*What you will do*: Each line that contains the word "idpfoundation" is to be copied from the records below.

==== Exercise materials

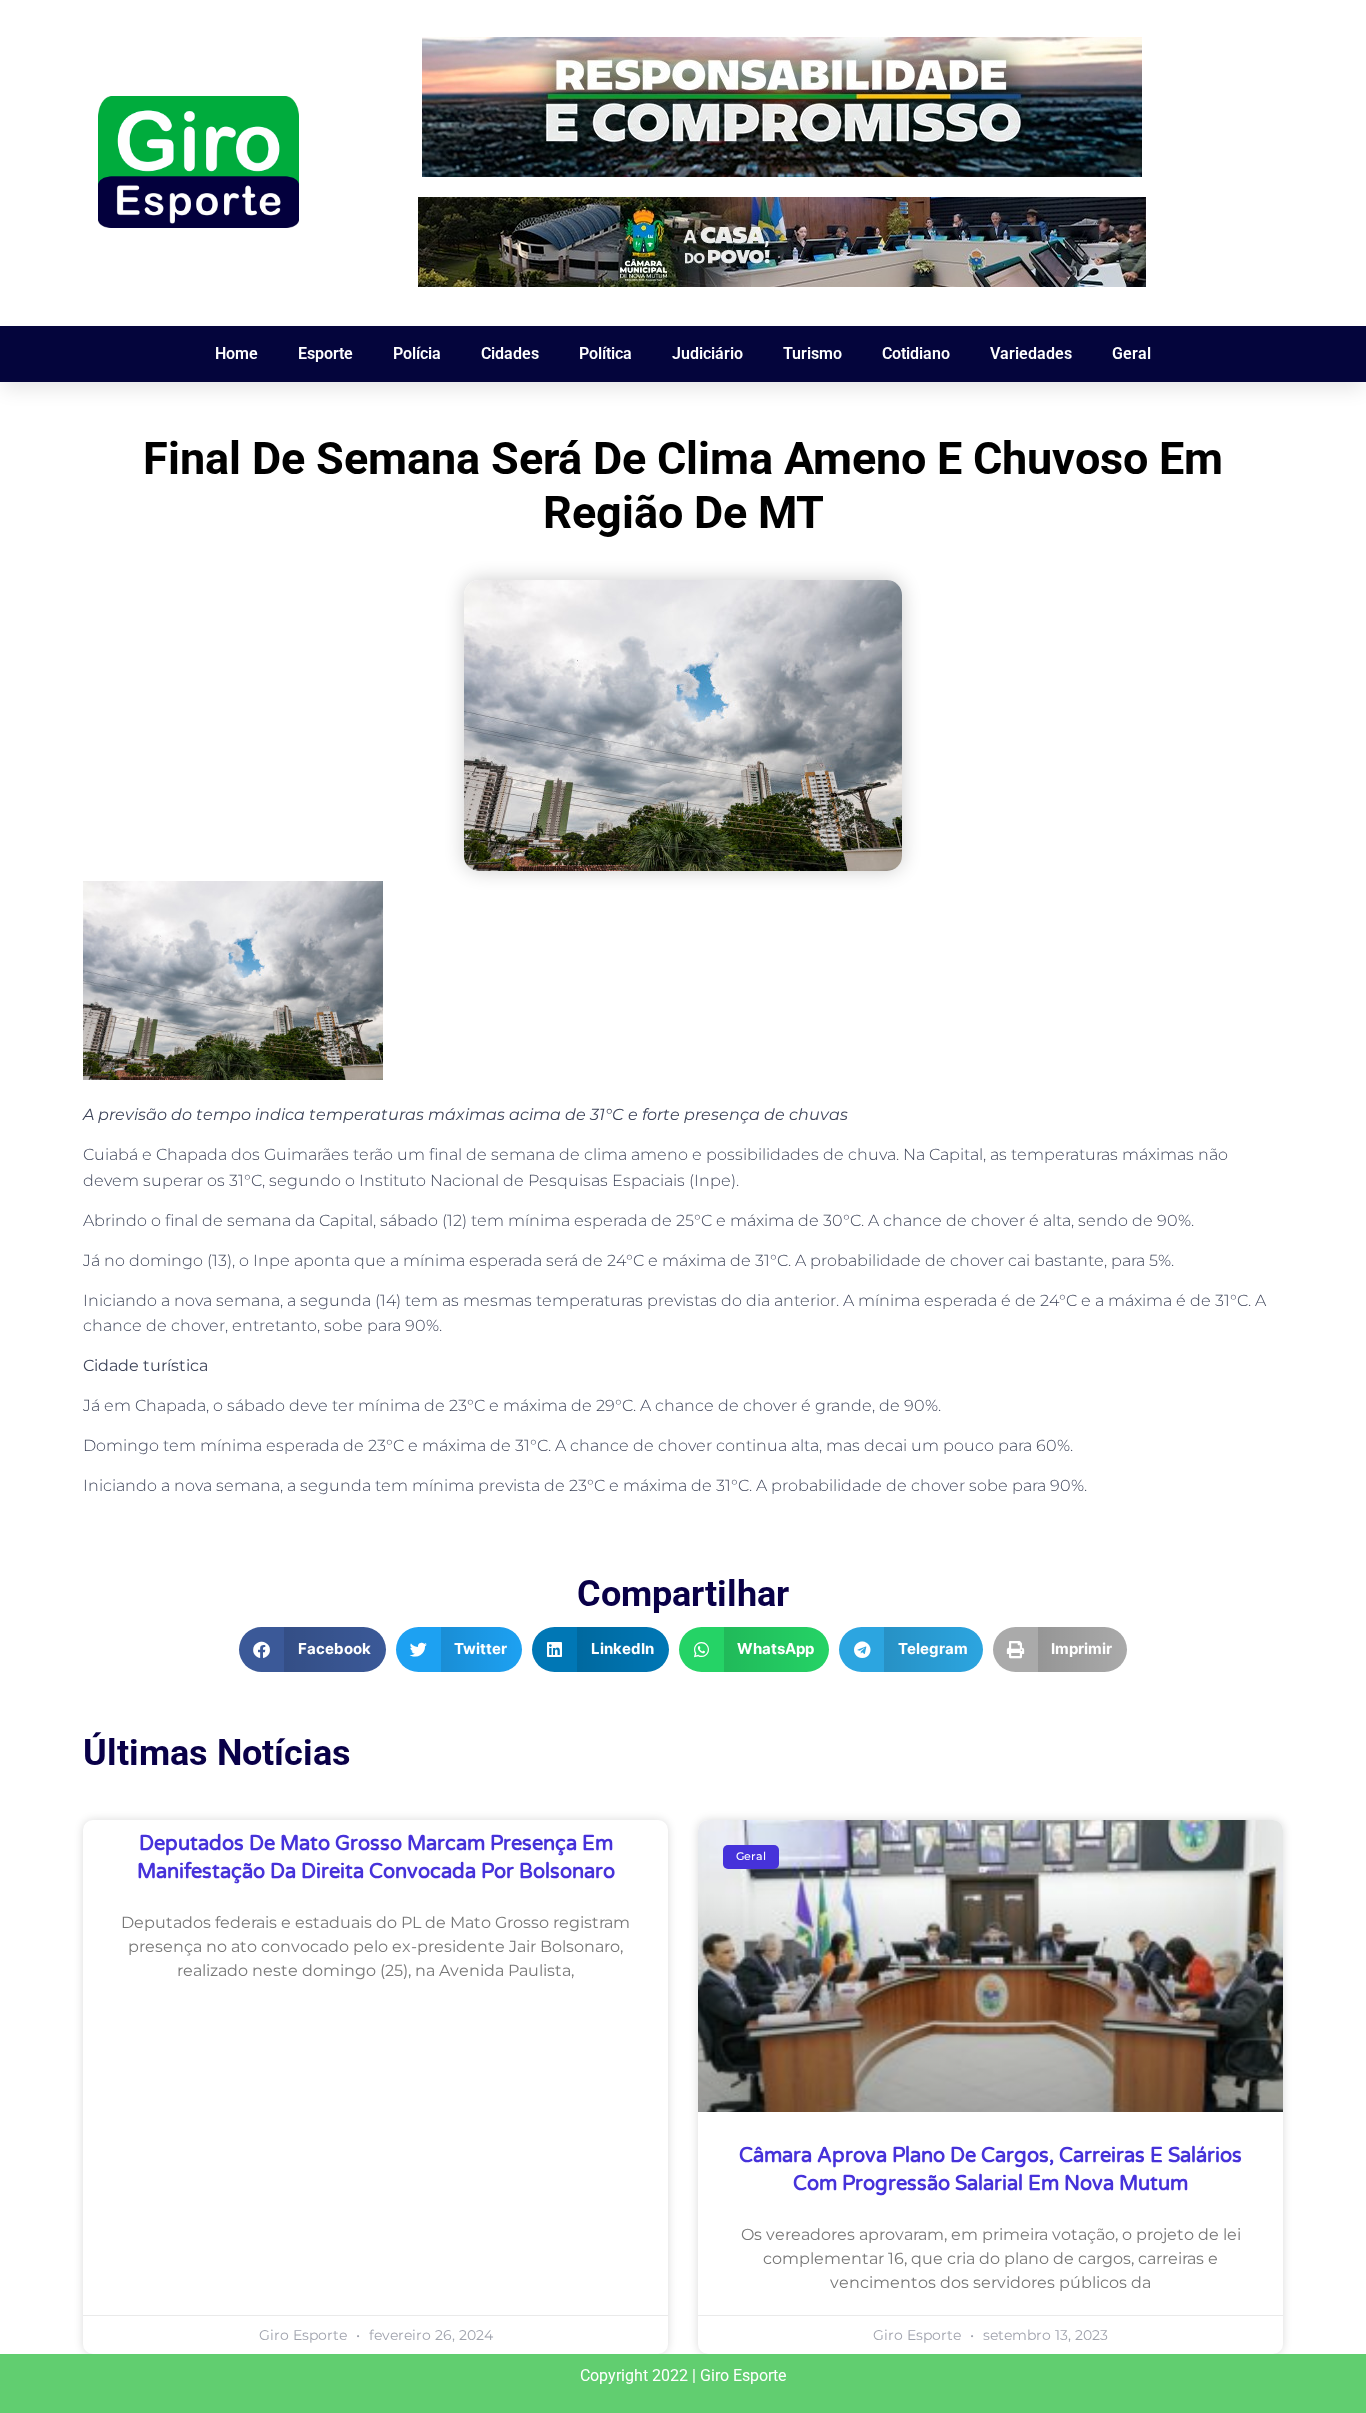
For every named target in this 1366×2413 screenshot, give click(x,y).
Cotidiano (916, 353)
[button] (312, 1649)
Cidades (510, 353)
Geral (1131, 353)
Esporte (325, 353)
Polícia (417, 353)
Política (605, 353)
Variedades (1031, 353)
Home (236, 353)
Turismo (812, 353)
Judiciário (707, 353)
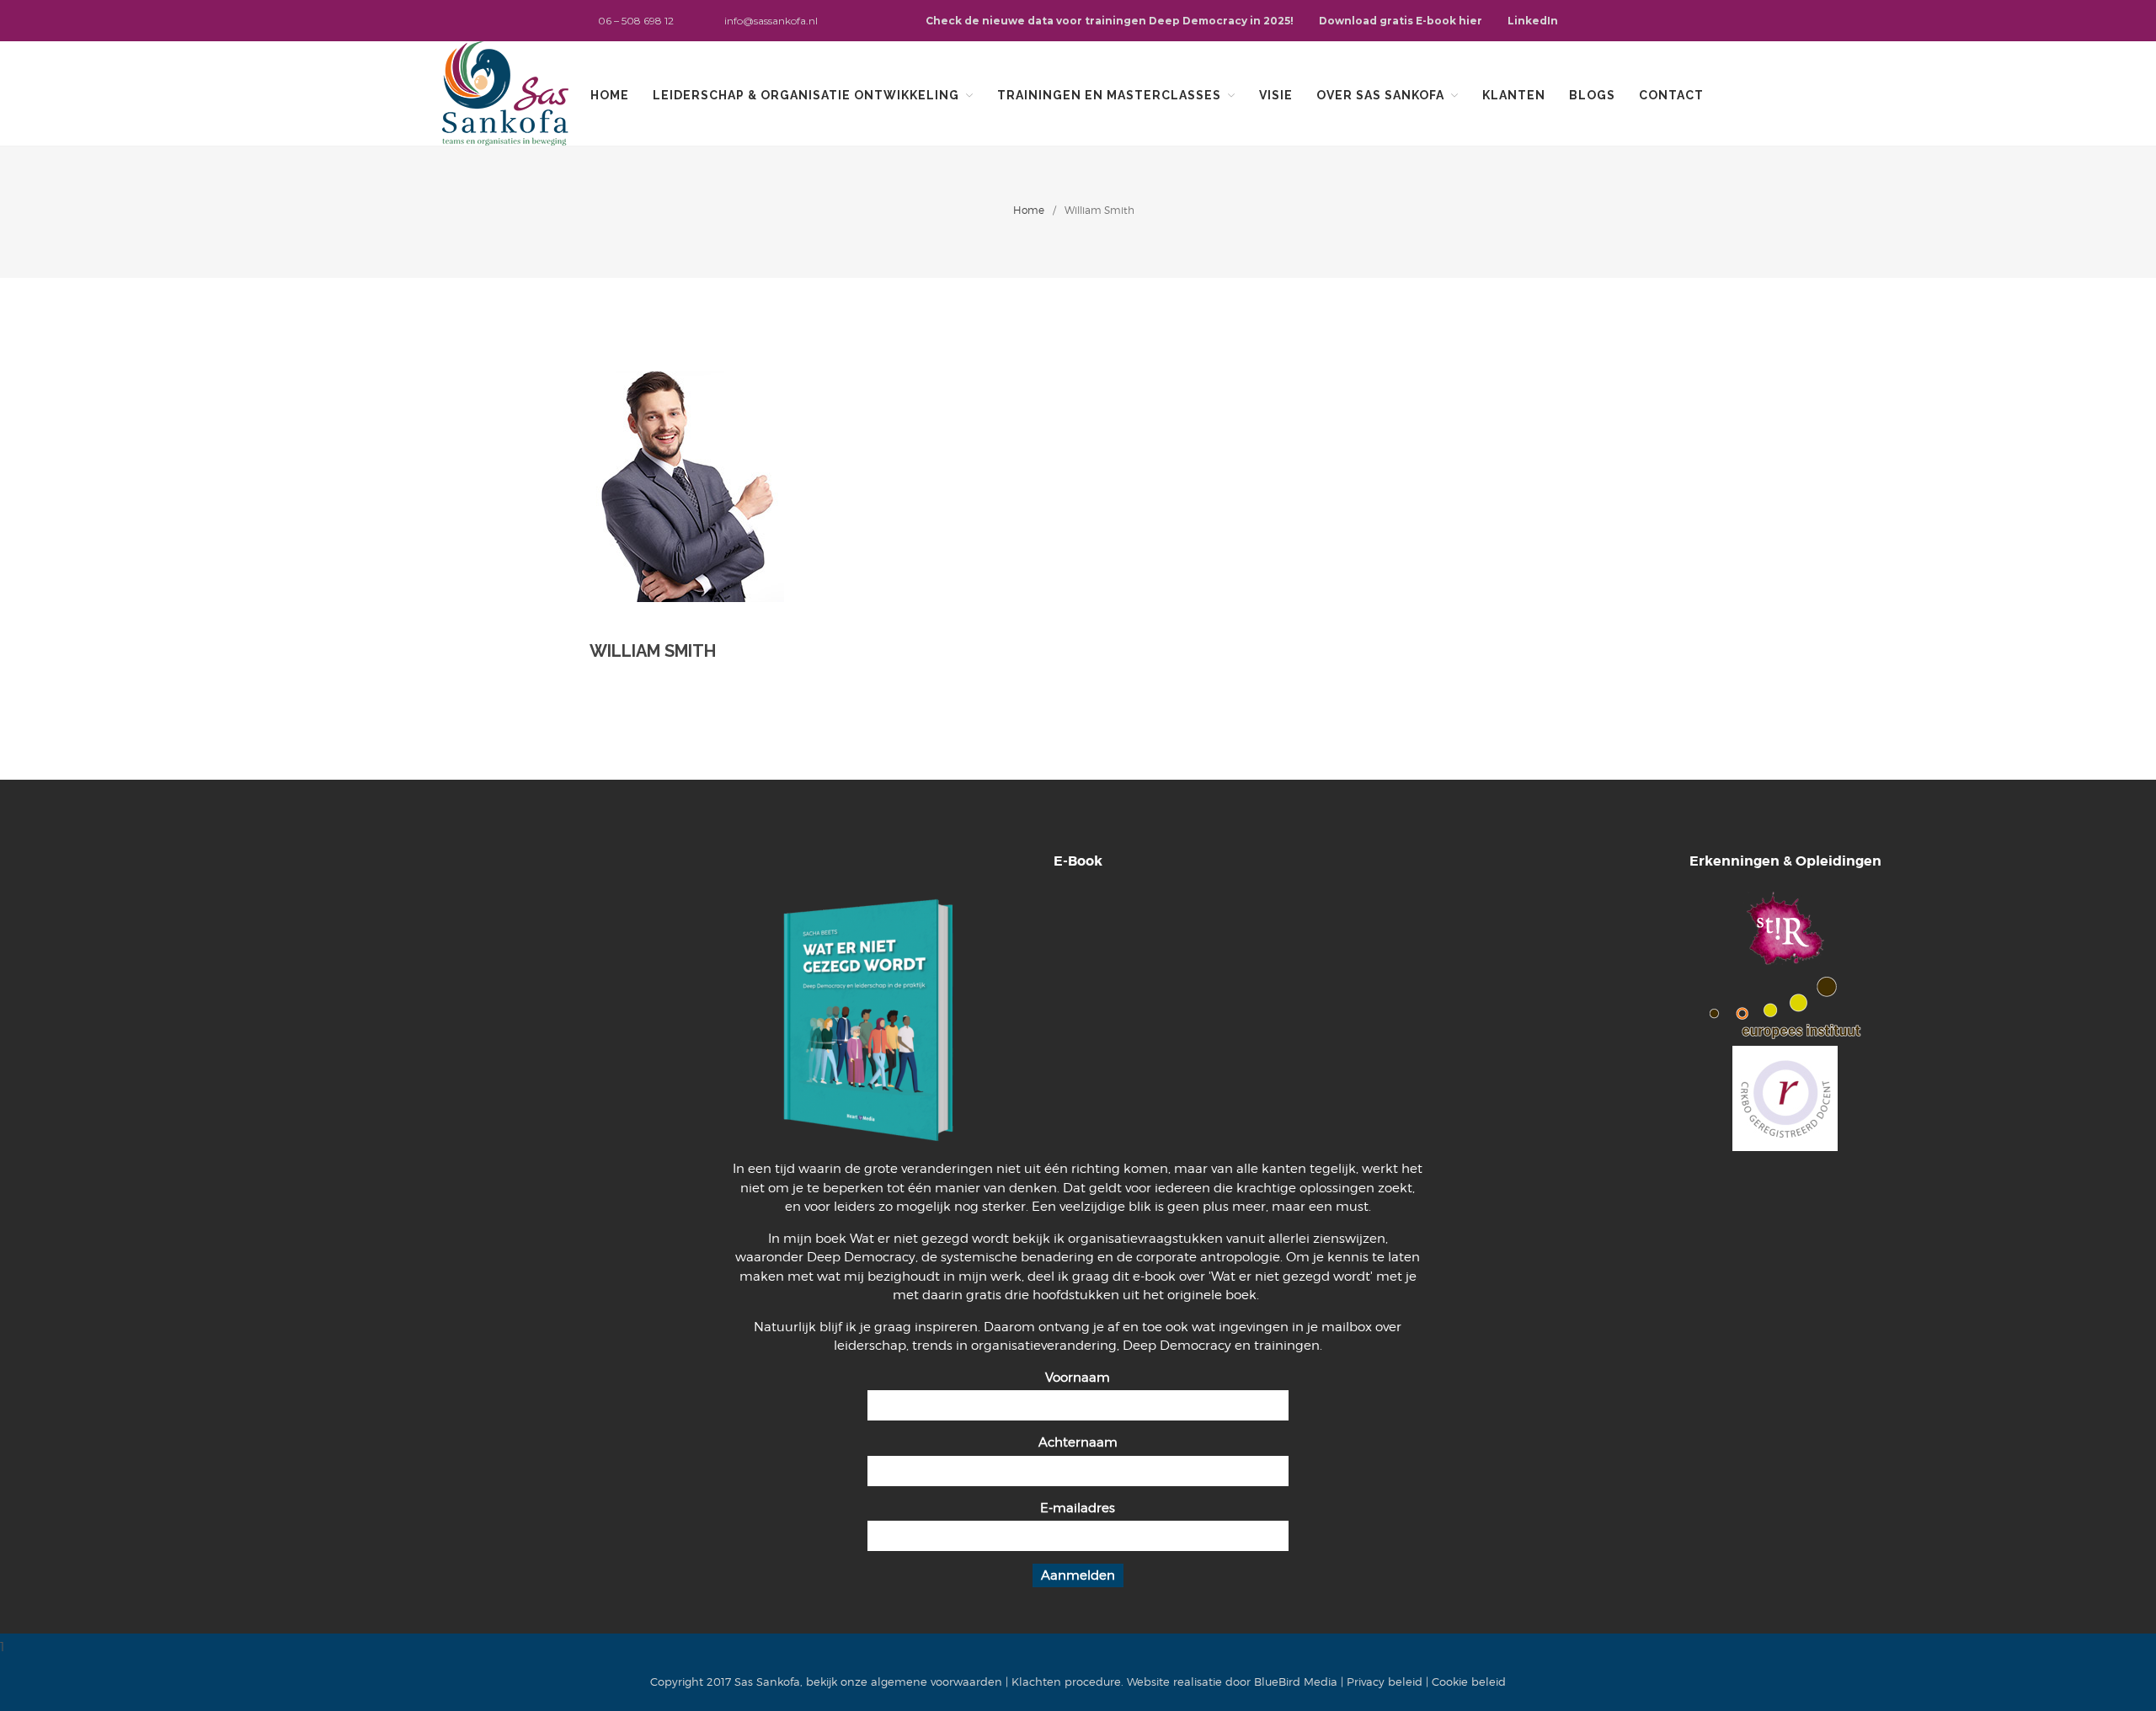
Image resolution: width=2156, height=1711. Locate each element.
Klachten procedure (1066, 1681)
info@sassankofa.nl (771, 20)
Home (609, 95)
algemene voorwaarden (936, 1681)
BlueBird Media (1295, 1681)
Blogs (1592, 95)
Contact (1671, 95)
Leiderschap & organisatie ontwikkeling (806, 95)
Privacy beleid (1384, 1681)
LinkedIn (1533, 20)
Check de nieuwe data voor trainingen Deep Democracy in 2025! (1110, 20)
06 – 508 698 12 (636, 20)
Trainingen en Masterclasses (1109, 95)
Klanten (1513, 95)
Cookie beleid (1469, 1681)
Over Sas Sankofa (1380, 95)
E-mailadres (1077, 1508)
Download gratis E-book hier (1400, 20)
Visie (1276, 95)
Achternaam (1078, 1442)
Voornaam (1077, 1377)
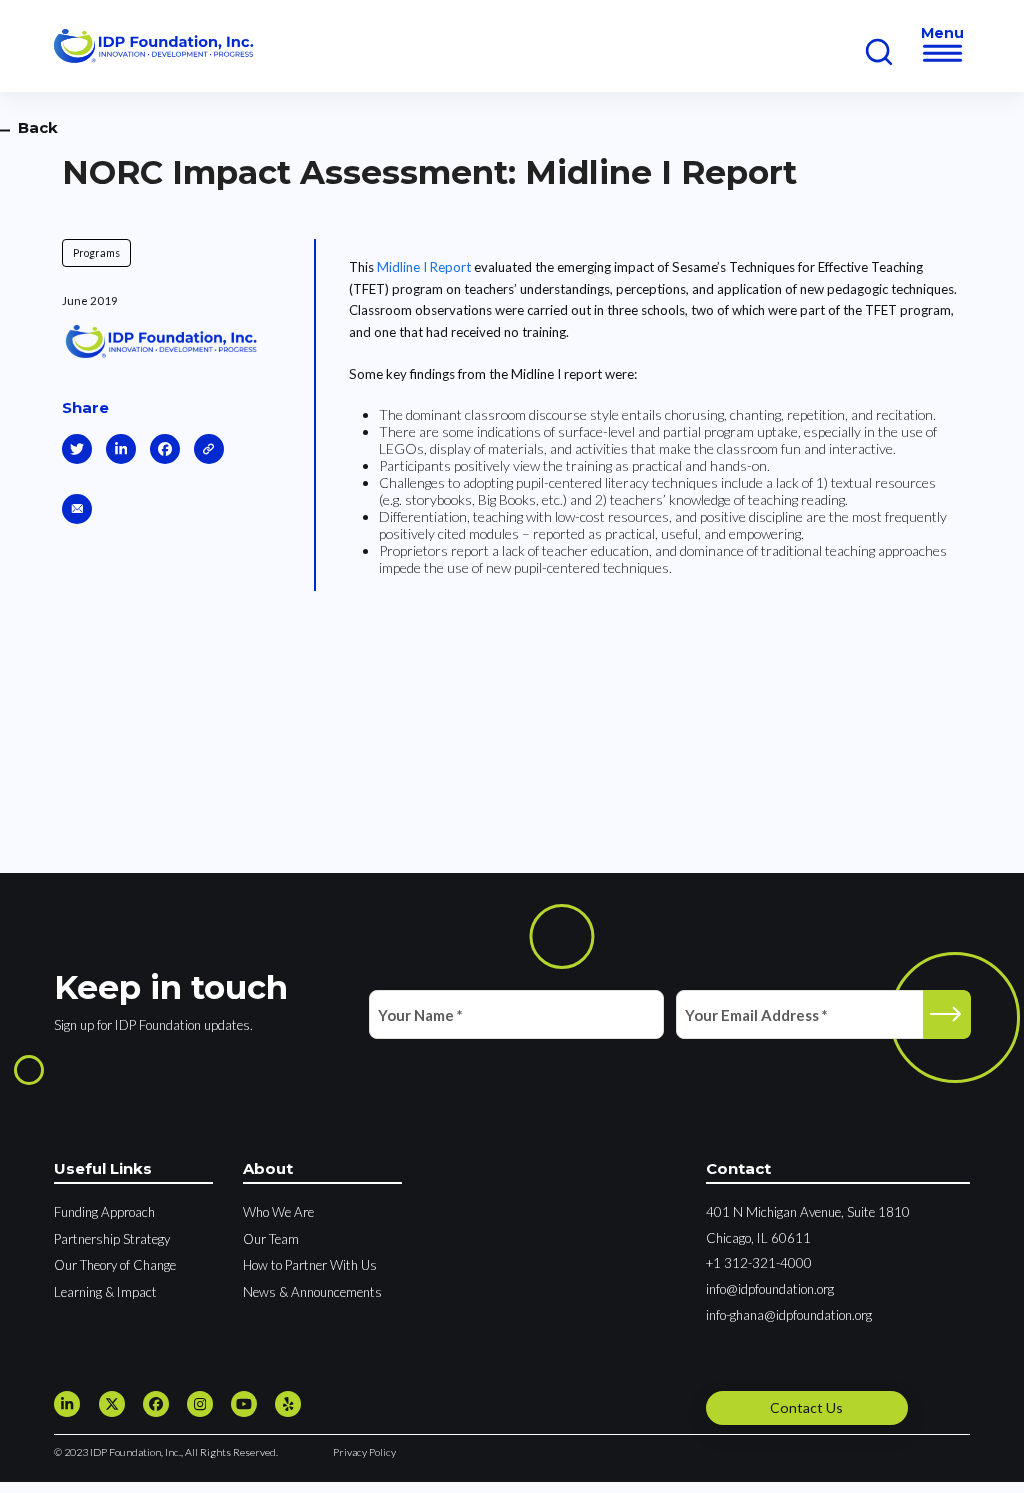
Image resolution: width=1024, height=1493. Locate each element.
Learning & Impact (105, 1292)
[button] (943, 53)
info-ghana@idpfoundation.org (789, 1315)
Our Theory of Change (115, 1265)
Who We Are (278, 1212)
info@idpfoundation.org (770, 1289)
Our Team (271, 1239)
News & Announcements (312, 1292)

========

*Solution*:
info-ghana@idpfoundation.org (789, 1315)
info@idpfoundation.org (770, 1289)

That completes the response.